Amor cortês na Idade Média
Texto 1
Desde o fim da Idade Média [...] até o século XVIII, cada indivíduo, homem e mulher, adotava sucessivamente dois tipos de sexualidade, uma antes [...] do casamento, e a outra [...] em seguida. [...] Em quase todas as civilizações - com exceção da civilização do Ocidente contemporâneo - existiam dois amores bastante distintos, o amor-paixão fora do casamento, e o amor conjugal. [...]
No entanto, no século XVIII, ocorreu nas classes superiores ocidentais (e não somente na França) um fenômeno considerável [...]: a revolução da afetividade no quadro da família. A família adquiriu o monopólio do sentimento do amor. A sociedade já exigia no casamento o amor outrora reservado aos amantes: o romantic love. (ARIÈS, Philippe. A contracepção no passado. In: Amor e sexualidade no Ocidente: edição especial da revista L'Histoire/Seuil. Porto Alegre: L&PM, 1992. p. 105-106.)
Texto 2
Evocar o sentimento do amor na sociedade tradicional é, à primeira vista, penetrar em um mundo completamente distinto. Entre os camponeses do século XIX, não se descrevem emoções [...], não falam a linguagem do coração; o que está presente é apenas a estratégia da explicação.
O sentimento pouco se expressa na linguagem, produz-se pelo gesto. Por ocasião de uma festa, de uma feira ou assembléia aldeã, de uma vigília ou à saída de uma missa, eles se olham, se gostam. O enamorado é incapaz de confessar seu interesse exceto por uma série de gestos em que cada qual conhece o significado, e que mostram o fraco de um pelo outro, como: apertar a mão até estalar, torcer os punhos, fortes tapas nas costas, para não falar nas saraivadas de pedras.
Se os jovens são aceitos pelas famílias, poderão "fazer o amor", ou seja, cortejar-se. A partir de então, a "frequentação", rigorosamente ritualizada, torna-se objeto da vigilância do grupo social. Frequentemente este cortejar desenvolve-se em silêncio [...]. (CORBIN, Alain. A relação íntima ou os prazeres da troca. In: PERROT, Michelle (org.). História da vida privada, 4: da Revolução Francesa à Primeira Guerra. São Paulo: Companhia das Letras, 1991. p. 525-526.)
Texto 3
No Brasil colonial, entre as classes subalternas, o exercício da livre escolha do cônjuge, movido por interesses que não eram as alianças político-econômicas, deixavam aflorar, de maneira mais espontânea, os sentimentos. Nos concubinatos tão disseminados, nas mancebias e amasiamentos encontravam-se gestos amorosos e expressões de afeto bastante discretos. No casamento, o amor deveria ser casto e continente, enquanto fora dos laços matrimoniais o amor era paixão. O amor não estava obrigatoriamente ausente dos casamentos, sobretudo dos "arranjados", e presente fora deles.
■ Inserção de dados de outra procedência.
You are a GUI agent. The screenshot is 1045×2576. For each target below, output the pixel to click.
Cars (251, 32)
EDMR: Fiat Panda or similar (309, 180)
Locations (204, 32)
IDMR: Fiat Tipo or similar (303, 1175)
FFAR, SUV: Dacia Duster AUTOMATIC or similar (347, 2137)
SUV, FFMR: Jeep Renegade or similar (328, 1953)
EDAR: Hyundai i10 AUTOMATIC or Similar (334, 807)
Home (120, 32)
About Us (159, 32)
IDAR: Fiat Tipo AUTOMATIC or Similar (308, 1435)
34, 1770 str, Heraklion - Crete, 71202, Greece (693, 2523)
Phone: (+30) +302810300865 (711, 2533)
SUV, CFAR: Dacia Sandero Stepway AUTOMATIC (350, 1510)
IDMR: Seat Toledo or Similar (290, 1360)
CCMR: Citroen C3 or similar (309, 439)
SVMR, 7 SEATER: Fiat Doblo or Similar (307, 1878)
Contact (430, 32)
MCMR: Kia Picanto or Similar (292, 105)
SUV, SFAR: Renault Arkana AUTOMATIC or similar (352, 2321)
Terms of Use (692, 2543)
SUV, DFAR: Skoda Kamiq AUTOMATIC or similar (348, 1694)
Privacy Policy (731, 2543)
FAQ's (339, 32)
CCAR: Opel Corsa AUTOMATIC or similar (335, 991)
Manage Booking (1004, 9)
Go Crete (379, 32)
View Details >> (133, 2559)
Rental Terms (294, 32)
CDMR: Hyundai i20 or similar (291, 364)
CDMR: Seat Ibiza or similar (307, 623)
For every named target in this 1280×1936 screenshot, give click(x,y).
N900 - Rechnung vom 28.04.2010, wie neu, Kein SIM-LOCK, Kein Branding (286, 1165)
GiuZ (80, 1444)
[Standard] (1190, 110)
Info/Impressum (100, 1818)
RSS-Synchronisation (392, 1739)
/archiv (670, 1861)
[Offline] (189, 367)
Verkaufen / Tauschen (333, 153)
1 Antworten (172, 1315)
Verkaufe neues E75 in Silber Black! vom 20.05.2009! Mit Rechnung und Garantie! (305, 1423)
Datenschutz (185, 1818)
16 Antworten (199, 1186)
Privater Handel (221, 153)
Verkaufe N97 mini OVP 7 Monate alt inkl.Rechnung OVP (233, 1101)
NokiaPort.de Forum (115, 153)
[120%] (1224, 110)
Entre as elites, o risco do casamento por amor era o de que esta instituição perdesse a sua função, desestabilizando a transmissão do patrimônio, garantida por alianças entre famílias e, na Colônia, certamente, interferindo no domínio da elite branca e metropolitana sobre os pobres e gentes de cor.
Neste período, o tipo de amor que se colocava como ideal era o amor conjugal. Uma sutil separação fazia-se entre o "bem querer amistoso" e "as más paixões". Segundo o frei Antônio de Pádua "o amor [conjugal] extingue todas as paixões malignas que são quem perturba o nosso descanso". (DEL PRIORE, Mary. Ao sul do corpo: condição feminina, maternidade e mentalidades no Brasil Colônia. Rio de Janeiro: José Olympio; Brasília: Edunb, 1993. p. 127-128.)